Mi'rac'ta bazı inkarcılar kınanarak, âkilenin cinayetle
ilgisi bulunmadığını, dolayısıyla, Allah
Teâlâ'nın «kendi günah yükünü
taşıyan hiçkimse, bir başkasının
günah yükünü taşımaz» âyetinden
dolayı diyetin kâtilin malından alınması
gerektiği söylenmiştir. Biz deriz ki:
diyetin âkile üzerine
vacip olması meşhurdur ve meşhur hadislerle
sabittir. Sahabe ve tâbiûnun
uygulamaları da
böyledir. Meşhur hadisle Kitap'ın hükümleri üzerine ekleme
yapılabilir. Âkile, diyeti kâtilin
muhafaza
ve murakabesini terketmeleri ve
bu hususta kusurlu olanları
itibariyle, yüklenirler. Diyeti
ödemede
ona iştirak sadece onlara hâstır.
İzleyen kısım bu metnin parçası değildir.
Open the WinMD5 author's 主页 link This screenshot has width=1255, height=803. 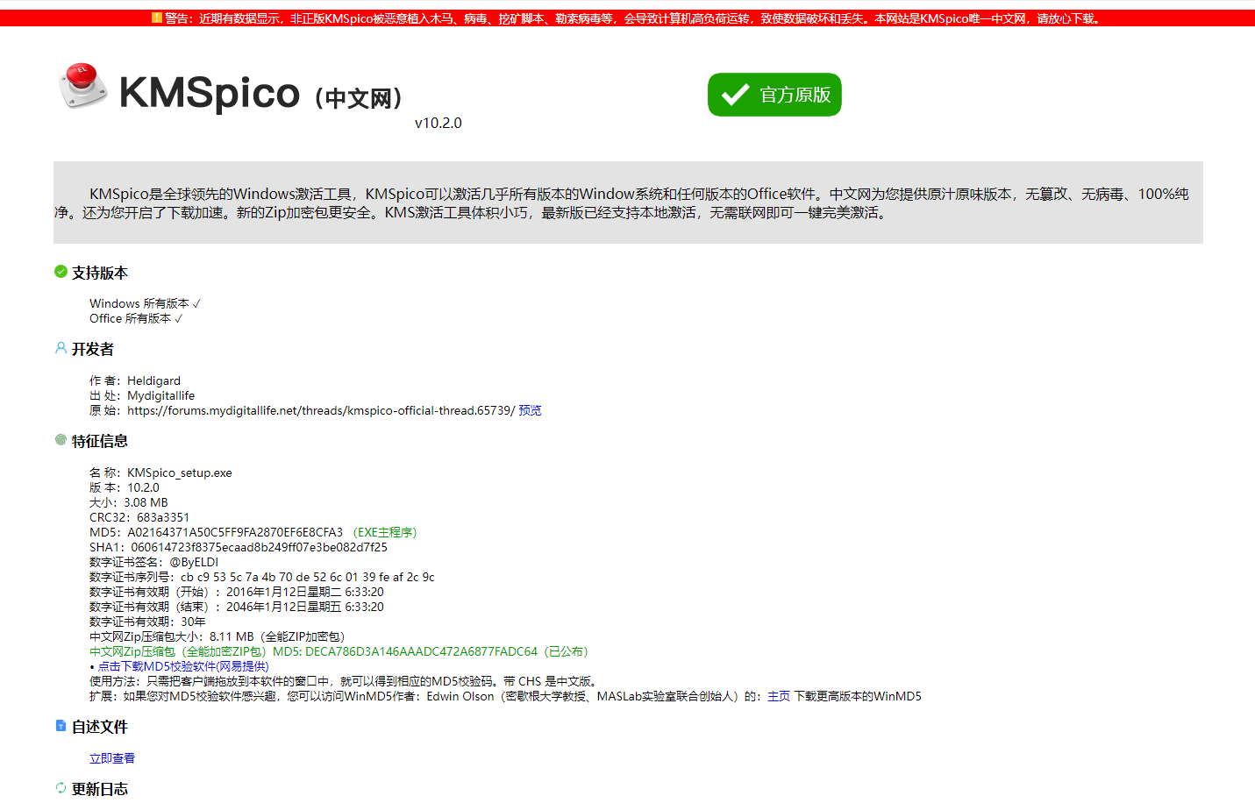tap(781, 696)
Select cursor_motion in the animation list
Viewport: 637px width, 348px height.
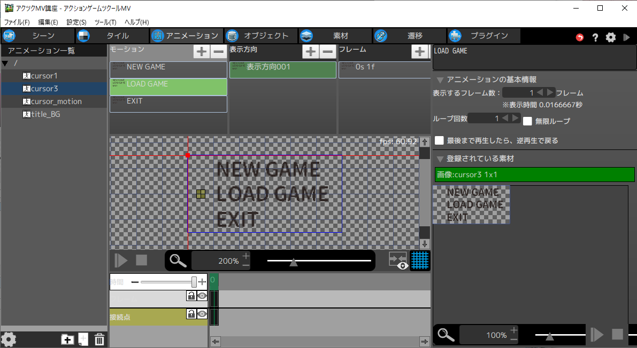(x=56, y=101)
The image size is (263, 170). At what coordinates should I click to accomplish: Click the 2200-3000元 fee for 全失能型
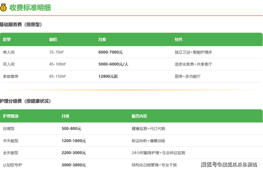pyautogui.click(x=74, y=153)
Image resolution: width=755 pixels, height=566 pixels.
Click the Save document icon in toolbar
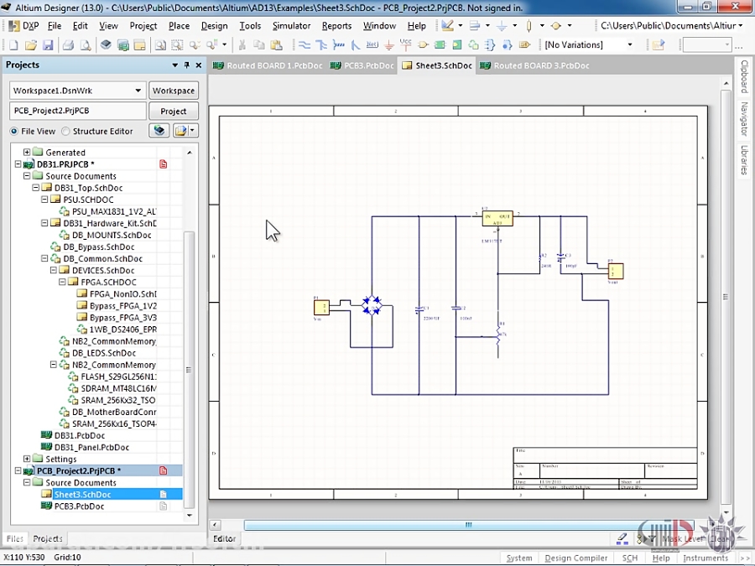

Çünkü kâtil bu cinayeti ancak onlardan aldığı kuvvetle işlemiştir.
Bu durumda onlar cinayeti bizzat kendileri işlemiş gibi kusurlu
olurlar. Hüküm olarak konulmadan
önce bu diyet şeref kazanmak ve dostlara
iyilikte bulunmak için veriliyordu. Şeriat da bunu
yerleştirmiştir. Zaten halk arasında bu âdet
bulunmakta idi. Şöyle ki; bir kimse
hırsızlık veya
yangından dolayı zarara uğrasa,
ona
yardımlaşma olarak mal
toplanırdı. Özetle..
«Onlar da askerlerdir.» Yani burada divan ehlinden maksat asker
olan kişilerdir. Dürru'l-Müntekâ'da
şöyle denilmiştir: Kadınlar ve çocuklar gibi divandan pay alan kişiler ve
deliler diyet vermezler.
Fakat bunlar öldürme işini
bizzat yaparlarsa âkile ile birlikte diyetin ödenmesine dâhli olurlar mı,
olmazlar mı. hususunda ihtilâf
edilmiştir.
Sahih olan görüşe göre,
Tebyîn'den naklen Şurunbulâliye'de denildiği gibi, diyetin ödenmesinde
âkileye iştirak ederler.
«... Kendilerinden akın kişiye
ilh...» Yani kendilerinden olan kâtilin diyetini verirler.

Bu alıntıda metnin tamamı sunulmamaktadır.